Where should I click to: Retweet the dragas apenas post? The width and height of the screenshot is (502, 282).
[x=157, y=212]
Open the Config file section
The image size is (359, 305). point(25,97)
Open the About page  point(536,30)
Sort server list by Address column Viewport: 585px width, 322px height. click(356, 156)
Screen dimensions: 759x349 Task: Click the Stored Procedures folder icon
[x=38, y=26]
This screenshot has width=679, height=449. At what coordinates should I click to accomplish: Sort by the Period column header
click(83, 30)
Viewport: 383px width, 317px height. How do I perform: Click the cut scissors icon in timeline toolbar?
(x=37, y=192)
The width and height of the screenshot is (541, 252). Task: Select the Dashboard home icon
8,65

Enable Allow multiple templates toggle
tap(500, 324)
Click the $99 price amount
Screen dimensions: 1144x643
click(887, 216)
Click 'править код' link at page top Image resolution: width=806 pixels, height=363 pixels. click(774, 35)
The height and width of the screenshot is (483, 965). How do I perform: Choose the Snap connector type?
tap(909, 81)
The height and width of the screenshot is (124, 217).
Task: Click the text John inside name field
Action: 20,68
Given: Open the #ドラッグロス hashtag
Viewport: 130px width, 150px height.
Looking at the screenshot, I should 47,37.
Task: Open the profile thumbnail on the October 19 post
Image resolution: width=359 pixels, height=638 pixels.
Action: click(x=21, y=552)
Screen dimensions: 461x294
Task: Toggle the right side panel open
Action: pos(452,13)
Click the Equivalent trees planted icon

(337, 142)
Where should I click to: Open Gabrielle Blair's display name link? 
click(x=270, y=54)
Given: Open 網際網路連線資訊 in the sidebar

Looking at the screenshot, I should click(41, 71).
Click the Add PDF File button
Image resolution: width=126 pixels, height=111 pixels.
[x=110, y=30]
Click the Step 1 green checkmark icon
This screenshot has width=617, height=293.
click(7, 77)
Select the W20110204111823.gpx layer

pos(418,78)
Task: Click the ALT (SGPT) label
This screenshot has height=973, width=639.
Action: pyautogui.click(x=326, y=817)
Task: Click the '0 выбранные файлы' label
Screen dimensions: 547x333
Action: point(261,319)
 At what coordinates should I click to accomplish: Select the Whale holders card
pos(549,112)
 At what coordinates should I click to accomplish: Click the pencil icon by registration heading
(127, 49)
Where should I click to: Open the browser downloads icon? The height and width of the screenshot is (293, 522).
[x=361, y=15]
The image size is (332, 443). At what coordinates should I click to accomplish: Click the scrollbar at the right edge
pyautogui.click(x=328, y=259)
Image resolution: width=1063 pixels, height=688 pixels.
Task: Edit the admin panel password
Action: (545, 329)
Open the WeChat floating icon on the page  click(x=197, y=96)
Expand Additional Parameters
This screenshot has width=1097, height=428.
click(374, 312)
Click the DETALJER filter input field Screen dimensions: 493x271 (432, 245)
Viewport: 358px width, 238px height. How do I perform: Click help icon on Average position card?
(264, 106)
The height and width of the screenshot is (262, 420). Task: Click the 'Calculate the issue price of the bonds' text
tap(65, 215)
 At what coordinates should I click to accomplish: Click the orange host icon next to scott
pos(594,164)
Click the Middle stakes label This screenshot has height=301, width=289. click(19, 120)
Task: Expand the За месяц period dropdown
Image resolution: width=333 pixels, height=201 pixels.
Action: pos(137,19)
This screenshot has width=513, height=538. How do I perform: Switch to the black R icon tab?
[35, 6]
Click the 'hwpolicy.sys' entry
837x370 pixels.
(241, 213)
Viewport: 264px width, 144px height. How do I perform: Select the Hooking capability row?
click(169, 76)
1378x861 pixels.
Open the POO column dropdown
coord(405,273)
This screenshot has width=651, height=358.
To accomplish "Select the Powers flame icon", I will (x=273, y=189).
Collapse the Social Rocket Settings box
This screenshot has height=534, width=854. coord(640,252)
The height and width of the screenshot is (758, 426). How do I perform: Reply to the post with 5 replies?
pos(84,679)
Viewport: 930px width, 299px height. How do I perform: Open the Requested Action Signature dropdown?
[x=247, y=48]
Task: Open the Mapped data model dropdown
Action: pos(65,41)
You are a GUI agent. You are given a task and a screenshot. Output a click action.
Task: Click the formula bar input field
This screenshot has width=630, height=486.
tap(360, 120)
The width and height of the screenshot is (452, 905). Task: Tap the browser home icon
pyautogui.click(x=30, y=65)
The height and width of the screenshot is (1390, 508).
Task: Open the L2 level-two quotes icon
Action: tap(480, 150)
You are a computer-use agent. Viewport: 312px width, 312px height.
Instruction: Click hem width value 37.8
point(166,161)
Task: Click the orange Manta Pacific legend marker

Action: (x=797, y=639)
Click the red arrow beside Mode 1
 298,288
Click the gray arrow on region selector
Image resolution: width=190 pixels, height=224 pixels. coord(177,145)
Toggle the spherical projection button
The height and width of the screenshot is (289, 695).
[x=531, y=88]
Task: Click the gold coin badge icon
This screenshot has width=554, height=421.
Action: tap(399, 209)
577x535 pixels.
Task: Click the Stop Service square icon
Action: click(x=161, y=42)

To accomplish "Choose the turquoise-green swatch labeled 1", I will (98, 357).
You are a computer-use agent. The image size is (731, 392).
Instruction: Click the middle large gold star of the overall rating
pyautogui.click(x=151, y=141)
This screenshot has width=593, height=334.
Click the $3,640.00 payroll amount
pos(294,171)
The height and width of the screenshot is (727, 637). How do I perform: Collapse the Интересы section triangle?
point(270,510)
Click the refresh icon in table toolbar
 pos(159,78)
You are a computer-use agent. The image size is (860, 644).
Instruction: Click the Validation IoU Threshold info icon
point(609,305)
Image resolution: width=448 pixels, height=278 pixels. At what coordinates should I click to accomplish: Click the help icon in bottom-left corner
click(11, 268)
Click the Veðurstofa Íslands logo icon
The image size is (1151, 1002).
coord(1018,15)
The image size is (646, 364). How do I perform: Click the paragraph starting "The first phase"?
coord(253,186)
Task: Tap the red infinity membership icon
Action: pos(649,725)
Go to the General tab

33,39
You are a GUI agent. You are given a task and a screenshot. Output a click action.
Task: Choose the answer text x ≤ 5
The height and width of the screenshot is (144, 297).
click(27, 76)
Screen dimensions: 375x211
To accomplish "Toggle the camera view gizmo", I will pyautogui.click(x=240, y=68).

========

*About this task*: The goal is a faithful transcription of every entry above.

*Written solution*:
Where should I click to: Retweet the dragas apenas post? The width and height of the screenshot is (502, 282).
[x=157, y=212]
Open the Config file section
The image size is (359, 305). point(25,97)
Open the About page  point(536,30)
Sort server list by Address column Viewport: 585px width, 322px height. click(356, 156)
Screen dimensions: 759x349 Task: Click the Stored Procedures folder icon
[x=38, y=26]
This screenshot has width=679, height=449. At what coordinates should I click to accomplish: Sort by the Period column header
click(83, 30)
Viewport: 383px width, 317px height. How do I perform: Click the cut scissors icon in timeline toolbar?
(x=37, y=192)
The width and height of the screenshot is (541, 252). Task: Select the Dashboard home icon
8,65

Enable Allow multiple templates toggle
tap(500, 324)
Click the $99 price amount
Screen dimensions: 1144x643
click(887, 216)
Click 'править код' link at page top Image resolution: width=806 pixels, height=363 pixels. click(774, 35)
The height and width of the screenshot is (483, 965). How do I perform: Choose the Snap connector type?
tap(909, 81)
The height and width of the screenshot is (124, 217).
Task: Click the text John inside name field
Action: 20,68
Given: Open the #ドラッグロス hashtag
Viewport: 130px width, 150px height.
Looking at the screenshot, I should 47,37.
Task: Open the profile thumbnail on the October 19 post
Image resolution: width=359 pixels, height=638 pixels.
Action: click(x=21, y=552)
Screen dimensions: 461x294
Task: Toggle the right side panel open
Action: pos(452,13)
Click the Equivalent trees planted icon

(337, 142)
Where should I click to: Open Gabrielle Blair's display name link? 
click(x=270, y=54)
Given: Open 網際網路連線資訊 in the sidebar

Looking at the screenshot, I should click(41, 71).
Click the Add PDF File button
Image resolution: width=126 pixels, height=111 pixels.
[x=110, y=30]
Click the Step 1 green checkmark icon
This screenshot has width=617, height=293.
click(7, 77)
Select the W20110204111823.gpx layer

pos(418,78)
Task: Click the ALT (SGPT) label
This screenshot has height=973, width=639.
Action: pyautogui.click(x=326, y=817)
Task: Click the '0 выбранные файлы' label
Screen dimensions: 547x333
Action: point(261,319)
 At what coordinates should I click to accomplish: Select the Whale holders card
pos(549,112)
 At what coordinates should I click to accomplish: Click the pencil icon by registration heading
(127, 49)
Where should I click to: Open the browser downloads icon? The height and width of the screenshot is (293, 522).
[x=361, y=15]
The image size is (332, 443). At what coordinates should I click to accomplish: Click the scrollbar at the right edge
pyautogui.click(x=328, y=259)
Image resolution: width=1063 pixels, height=688 pixels.
Task: Edit the admin panel password
Action: (545, 329)
Open the WeChat floating icon on the page  click(x=197, y=96)
Expand Additional Parameters
This screenshot has width=1097, height=428.
click(374, 312)
Click the DETALJER filter input field Screen dimensions: 493x271 (432, 245)
Viewport: 358px width, 238px height. How do I perform: Click help icon on Average position card?
(264, 106)
The height and width of the screenshot is (262, 420). Task: Click the 'Calculate the issue price of the bonds' text
tap(65, 215)
 At what coordinates should I click to accomplish: Click the orange host icon next to scott
pos(594,164)
Click the Middle stakes label This screenshot has height=301, width=289. click(19, 120)
Task: Expand the За месяц period dropdown
Image resolution: width=333 pixels, height=201 pixels.
Action: pos(137,19)
This screenshot has width=513, height=538. How do I perform: Switch to the black R icon tab?
[35, 6]
Click the 'hwpolicy.sys' entry
837x370 pixels.
(241, 213)
Viewport: 264px width, 144px height. How do I perform: Select the Hooking capability row?
click(169, 76)
1378x861 pixels.
Open the POO column dropdown
coord(405,273)
This screenshot has width=651, height=358.
To accomplish "Select the Powers flame icon", I will (x=273, y=189).
Collapse the Social Rocket Settings box
This screenshot has height=534, width=854. coord(640,252)
The height and width of the screenshot is (758, 426). How do I perform: Reply to the post with 5 replies?
pos(84,679)
Viewport: 930px width, 299px height. How do I perform: Open the Requested Action Signature dropdown?
[x=247, y=48]
Task: Open the Mapped data model dropdown
Action: pos(65,41)
You are a GUI agent. You are given a task and a screenshot. Output a click action.
Task: Click the formula bar input field
This screenshot has width=630, height=486.
tap(360, 120)
The width and height of the screenshot is (452, 905). Task: Tap the browser home icon
pyautogui.click(x=30, y=65)
The height and width of the screenshot is (1390, 508).
Task: Open the L2 level-two quotes icon
Action: tap(480, 150)
You are a computer-use agent. Viewport: 312px width, 312px height.
Instruction: Click hem width value 37.8
point(166,161)
Task: Click the orange Manta Pacific legend marker

Action: (x=797, y=639)
Click the red arrow beside Mode 1
 298,288
Click the gray arrow on region selector
Image resolution: width=190 pixels, height=224 pixels. coord(177,145)
Toggle the spherical projection button
The height and width of the screenshot is (289, 695).
[x=531, y=88]
Task: Click the gold coin badge icon
This screenshot has width=554, height=421.
Action: tap(399, 209)
577x535 pixels.
Task: Click the Stop Service square icon
Action: click(x=161, y=42)

To accomplish "Choose the turquoise-green swatch labeled 1", I will (98, 357).
You are a computer-use agent. The image size is (731, 392).
Instruction: Click the middle large gold star of the overall rating
pyautogui.click(x=151, y=141)
This screenshot has width=593, height=334.
Click the $3,640.00 payroll amount
pos(294,171)
The height and width of the screenshot is (727, 637). How do I perform: Collapse the Интересы section triangle?
point(270,510)
Click the refresh icon in table toolbar
 pos(159,78)
You are a computer-use agent. The image size is (860, 644).
Instruction: Click the Validation IoU Threshold info icon
point(609,305)
Image resolution: width=448 pixels, height=278 pixels. At what coordinates should I click to accomplish: Click the help icon in bottom-left corner
click(11, 268)
Click the Veðurstofa Íslands logo icon
The image size is (1151, 1002).
coord(1018,15)
The image size is (646, 364). How do I perform: Click the paragraph starting "The first phase"?
coord(253,186)
Task: Tap the red infinity membership icon
Action: pos(649,725)
Go to the General tab

33,39
You are a GUI agent. You are given a task and a screenshot. Output a click action.
Task: Choose the answer text x ≤ 5
The height and width of the screenshot is (144, 297).
click(27, 76)
Screen dimensions: 375x211
To accomplish "Toggle the camera view gizmo", I will pyautogui.click(x=240, y=68).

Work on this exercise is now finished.